(Your instructions) Render the records as a JSON list of strings, one per line and leaving out blank lines, starting at the first line of the records and ending at the line that contains "Looking at the screenshot, I should (189, 144).". Include no lines after that one.

(Exercise input)

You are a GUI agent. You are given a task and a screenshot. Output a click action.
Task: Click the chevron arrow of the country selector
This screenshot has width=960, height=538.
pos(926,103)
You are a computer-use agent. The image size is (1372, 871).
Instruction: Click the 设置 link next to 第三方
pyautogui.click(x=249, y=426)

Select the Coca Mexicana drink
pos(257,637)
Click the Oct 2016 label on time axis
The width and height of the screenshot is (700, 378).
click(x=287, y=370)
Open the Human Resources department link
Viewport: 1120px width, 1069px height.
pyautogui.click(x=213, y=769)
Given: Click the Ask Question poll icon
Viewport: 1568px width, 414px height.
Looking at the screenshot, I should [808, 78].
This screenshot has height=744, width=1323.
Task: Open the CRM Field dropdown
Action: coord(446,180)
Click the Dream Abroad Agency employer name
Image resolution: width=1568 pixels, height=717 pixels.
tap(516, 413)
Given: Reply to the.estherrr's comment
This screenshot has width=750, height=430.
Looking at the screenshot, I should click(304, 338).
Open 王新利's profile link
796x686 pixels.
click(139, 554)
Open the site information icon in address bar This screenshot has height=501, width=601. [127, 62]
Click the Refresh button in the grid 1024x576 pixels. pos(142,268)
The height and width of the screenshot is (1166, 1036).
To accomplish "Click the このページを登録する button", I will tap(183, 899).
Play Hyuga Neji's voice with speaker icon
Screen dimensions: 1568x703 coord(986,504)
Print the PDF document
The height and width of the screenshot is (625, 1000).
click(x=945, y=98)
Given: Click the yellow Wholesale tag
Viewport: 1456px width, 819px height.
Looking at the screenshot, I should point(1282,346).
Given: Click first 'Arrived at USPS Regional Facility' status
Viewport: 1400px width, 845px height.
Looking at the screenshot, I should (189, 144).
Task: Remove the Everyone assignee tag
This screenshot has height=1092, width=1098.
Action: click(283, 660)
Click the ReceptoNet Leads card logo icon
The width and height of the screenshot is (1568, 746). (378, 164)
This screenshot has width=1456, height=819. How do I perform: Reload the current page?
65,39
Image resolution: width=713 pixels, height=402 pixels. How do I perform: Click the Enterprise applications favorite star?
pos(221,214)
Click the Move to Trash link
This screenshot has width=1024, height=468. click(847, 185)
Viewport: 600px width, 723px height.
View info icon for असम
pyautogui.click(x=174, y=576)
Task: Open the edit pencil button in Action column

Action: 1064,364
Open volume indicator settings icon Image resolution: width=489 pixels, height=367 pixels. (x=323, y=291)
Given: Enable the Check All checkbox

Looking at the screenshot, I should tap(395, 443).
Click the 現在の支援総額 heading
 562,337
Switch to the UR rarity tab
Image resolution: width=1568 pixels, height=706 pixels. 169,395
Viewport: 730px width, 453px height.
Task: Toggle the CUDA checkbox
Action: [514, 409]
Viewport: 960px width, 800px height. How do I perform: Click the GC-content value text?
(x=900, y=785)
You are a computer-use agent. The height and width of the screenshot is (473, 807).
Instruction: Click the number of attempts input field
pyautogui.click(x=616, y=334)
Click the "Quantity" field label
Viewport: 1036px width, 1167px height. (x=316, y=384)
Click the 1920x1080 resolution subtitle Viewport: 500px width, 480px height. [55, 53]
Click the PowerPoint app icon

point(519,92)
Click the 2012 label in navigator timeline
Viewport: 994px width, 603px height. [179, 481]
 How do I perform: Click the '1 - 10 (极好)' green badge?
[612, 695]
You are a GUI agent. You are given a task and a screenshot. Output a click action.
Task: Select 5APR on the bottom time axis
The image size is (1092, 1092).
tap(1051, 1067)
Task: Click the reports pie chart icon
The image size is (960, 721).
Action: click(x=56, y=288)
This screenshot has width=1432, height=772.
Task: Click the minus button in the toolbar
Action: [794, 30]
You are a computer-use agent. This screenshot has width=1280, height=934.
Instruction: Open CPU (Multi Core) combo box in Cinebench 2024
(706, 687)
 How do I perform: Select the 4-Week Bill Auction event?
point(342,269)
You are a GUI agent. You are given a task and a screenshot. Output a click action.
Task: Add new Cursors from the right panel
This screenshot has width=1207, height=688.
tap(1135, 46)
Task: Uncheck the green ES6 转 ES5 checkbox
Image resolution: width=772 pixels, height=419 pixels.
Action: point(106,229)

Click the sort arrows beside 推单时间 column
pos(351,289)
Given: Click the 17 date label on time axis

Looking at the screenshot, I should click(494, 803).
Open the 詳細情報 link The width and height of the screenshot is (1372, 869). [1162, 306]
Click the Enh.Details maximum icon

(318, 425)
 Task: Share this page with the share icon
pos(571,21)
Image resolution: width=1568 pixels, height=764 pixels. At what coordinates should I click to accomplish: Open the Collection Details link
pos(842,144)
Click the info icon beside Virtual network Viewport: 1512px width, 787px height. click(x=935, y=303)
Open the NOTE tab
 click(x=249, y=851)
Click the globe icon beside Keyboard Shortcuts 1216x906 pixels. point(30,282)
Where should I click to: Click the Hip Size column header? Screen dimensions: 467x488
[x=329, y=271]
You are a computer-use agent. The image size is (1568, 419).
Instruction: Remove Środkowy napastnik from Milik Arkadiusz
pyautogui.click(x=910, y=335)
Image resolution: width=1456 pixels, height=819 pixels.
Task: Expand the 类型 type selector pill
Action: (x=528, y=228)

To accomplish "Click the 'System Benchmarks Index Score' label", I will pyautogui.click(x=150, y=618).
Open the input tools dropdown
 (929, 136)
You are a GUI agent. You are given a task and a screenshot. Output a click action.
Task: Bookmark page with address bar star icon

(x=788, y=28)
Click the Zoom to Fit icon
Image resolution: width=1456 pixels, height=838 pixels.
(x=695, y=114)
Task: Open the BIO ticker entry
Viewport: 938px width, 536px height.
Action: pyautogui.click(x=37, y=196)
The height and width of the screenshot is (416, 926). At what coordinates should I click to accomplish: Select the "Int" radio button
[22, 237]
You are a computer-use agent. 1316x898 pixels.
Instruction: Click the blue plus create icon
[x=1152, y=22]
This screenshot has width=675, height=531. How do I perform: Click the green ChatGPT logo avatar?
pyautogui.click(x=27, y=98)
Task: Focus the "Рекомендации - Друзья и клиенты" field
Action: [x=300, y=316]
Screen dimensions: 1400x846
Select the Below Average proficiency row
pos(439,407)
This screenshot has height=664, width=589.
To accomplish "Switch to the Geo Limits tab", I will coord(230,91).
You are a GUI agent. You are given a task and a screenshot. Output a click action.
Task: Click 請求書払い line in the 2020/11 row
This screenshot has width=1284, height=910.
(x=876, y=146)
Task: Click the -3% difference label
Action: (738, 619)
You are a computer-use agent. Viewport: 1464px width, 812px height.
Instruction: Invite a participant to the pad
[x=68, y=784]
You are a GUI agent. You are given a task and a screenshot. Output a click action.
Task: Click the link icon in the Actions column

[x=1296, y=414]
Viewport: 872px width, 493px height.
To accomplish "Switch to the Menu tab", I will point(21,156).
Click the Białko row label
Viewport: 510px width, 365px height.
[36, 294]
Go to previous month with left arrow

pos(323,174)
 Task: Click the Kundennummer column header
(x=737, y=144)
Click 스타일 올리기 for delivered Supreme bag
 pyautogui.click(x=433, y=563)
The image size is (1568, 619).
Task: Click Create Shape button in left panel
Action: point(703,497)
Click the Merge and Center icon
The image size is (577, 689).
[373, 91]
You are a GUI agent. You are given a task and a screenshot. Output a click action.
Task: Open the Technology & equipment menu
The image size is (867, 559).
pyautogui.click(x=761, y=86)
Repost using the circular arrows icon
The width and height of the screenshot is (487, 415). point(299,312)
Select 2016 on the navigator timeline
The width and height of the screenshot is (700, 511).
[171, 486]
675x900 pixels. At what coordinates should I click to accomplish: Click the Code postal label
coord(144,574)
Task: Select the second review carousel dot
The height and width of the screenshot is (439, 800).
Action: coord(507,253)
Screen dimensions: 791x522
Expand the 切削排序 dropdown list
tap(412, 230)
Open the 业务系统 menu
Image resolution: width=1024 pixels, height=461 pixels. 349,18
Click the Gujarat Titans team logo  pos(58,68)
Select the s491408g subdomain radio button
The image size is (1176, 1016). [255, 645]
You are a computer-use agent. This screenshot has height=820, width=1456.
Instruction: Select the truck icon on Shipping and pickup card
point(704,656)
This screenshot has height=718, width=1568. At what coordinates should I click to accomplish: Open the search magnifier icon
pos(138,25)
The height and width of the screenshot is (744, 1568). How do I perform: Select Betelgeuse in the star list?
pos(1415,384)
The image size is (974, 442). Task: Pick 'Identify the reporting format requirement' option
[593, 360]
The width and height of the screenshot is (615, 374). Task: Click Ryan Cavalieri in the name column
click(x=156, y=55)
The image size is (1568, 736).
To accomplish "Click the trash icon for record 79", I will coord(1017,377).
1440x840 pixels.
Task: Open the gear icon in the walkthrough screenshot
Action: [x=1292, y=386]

(Written response)
[
  "You are a GUI agent. You are given a task and a screenshot. Output a click action.",
  "Task: Click the chevron arrow of the country selector",
  "This screenshot has width=960, height=538.",
  "pos(926,103)",
  "You are a computer-use agent. The image size is (1372, 871).",
  "Instruction: Click the 设置 link next to 第三方",
  "pyautogui.click(x=249, y=426)",
  "Select the Coca Mexicana drink",
  "pos(257,637)",
  "Click the Oct 2016 label on time axis",
  "The width and height of the screenshot is (700, 378).",
  "click(x=287, y=370)",
  "Open the Human Resources department link",
  "Viewport: 1120px width, 1069px height.",
  "pyautogui.click(x=213, y=769)",
  "Given: Click the Ask Question poll icon",
  "Viewport: 1568px width, 414px height.",
  "Looking at the screenshot, I should [808, 78].",
  "This screenshot has height=744, width=1323.",
  "Task: Open the CRM Field dropdown",
  "Action: coord(446,180)",
  "Click the Dream Abroad Agency employer name",
  "Image resolution: width=1568 pixels, height=717 pixels.",
  "tap(516, 413)",
  "Given: Reply to the.estherrr's comment",
  "This screenshot has width=750, height=430.",
  "Looking at the screenshot, I should click(304, 338).",
  "Open 王新利's profile link",
  "796x686 pixels.",
  "click(139, 554)",
  "Open the site information icon in address bar This screenshot has height=501, width=601. [127, 62]",
  "Click the Refresh button in the grid 1024x576 pixels. pos(142,268)",
  "The height and width of the screenshot is (1166, 1036).",
  "To accomplish \"Click the このページを登録する button\", I will tap(183, 899).",
  "Play Hyuga Neji's voice with speaker icon",
  "Screen dimensions: 1568x703 coord(986,504)",
  "Print the PDF document",
  "The height and width of the screenshot is (625, 1000).",
  "click(x=945, y=98)",
  "Given: Click the yellow Wholesale tag",
  "Viewport: 1456px width, 819px height.",
  "Looking at the screenshot, I should point(1282,346).",
  "Given: Click first 'Arrived at USPS Regional Facility' status",
  "Viewport: 1400px width, 845px height.",
  "Looking at the screenshot, I should (189, 144)."
]